Dr. Adian juga dikenal dengan ungkapannya, bahwa para guru adalah mujahid intelektual dan kreator peradaban. “Guru bukan tukang ngajar bayaran,” ujarnya di berbagai kesempatan. Karena itulah, ia mengajak para santrinya untuk menjadi guru pejuang. Hasilnya, telah banyak guru dan ilmuwan muda lahir dari Pesantren At-Taqwa Depok. (https://attaqwa.id/liputan/baca/semoga-kiprah-guru-guru-muda-ini-menginspirasi-negeri).

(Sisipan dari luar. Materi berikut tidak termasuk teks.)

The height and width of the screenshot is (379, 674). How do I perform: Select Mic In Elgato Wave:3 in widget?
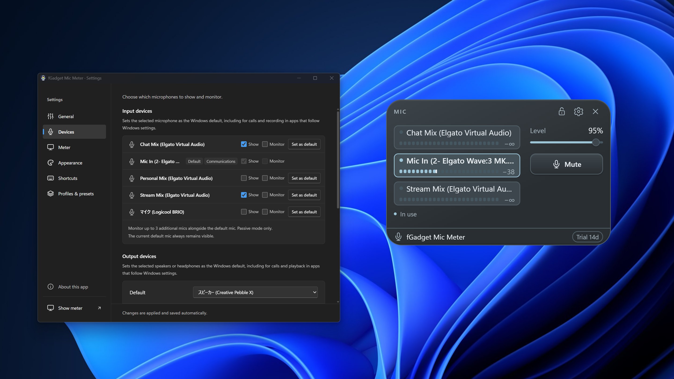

Dr. Adian telah memimpin Program Doktor Pendidikan Islam di UIKA Bogor hampir 15 tahun. Ia telah mengembangkan model Pendidikan Guru selama tiga hari di Pesantren At-Taqwa Depok. Namanya: KURSUS SINGKAT GURU BERADAB (KSGB). Program ini telah berlangsung enam angkatan.

“Semoga suatu saat pemerintah berminat untuk melihat langsung proses pendidikan guru pejuang di Pesantren At-Taqwa Depok. Konsep, aplikasi, dan hasilnya nyata,” tutur Adian Husaini.  (27 Desember 2025). (Humas DDII).